WORK TO BE COMPLETED:
Wherever "Areas" occurs in the entries, copy the line that holds it.

[Start of Attachment]

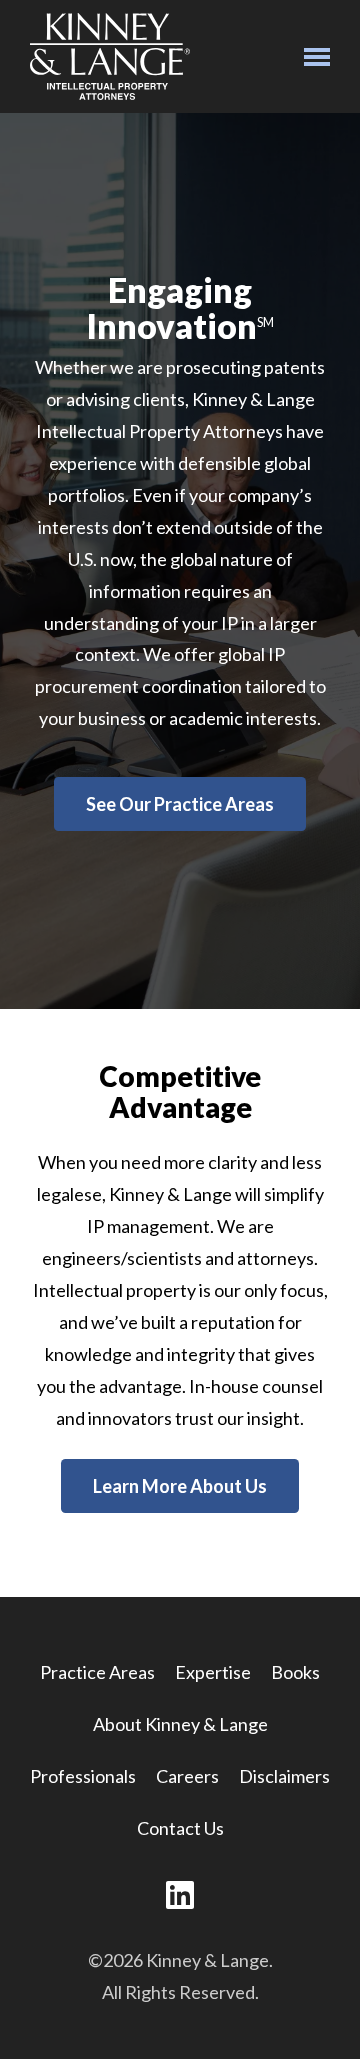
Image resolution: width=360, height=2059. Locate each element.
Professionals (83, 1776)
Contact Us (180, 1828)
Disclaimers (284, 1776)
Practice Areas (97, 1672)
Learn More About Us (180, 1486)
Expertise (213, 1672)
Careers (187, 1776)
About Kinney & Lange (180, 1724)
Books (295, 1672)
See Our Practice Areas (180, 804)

[End of Attachment]

RESULT BELOW:
Practice Areas (97, 1672)
See Our Practice Areas (180, 804)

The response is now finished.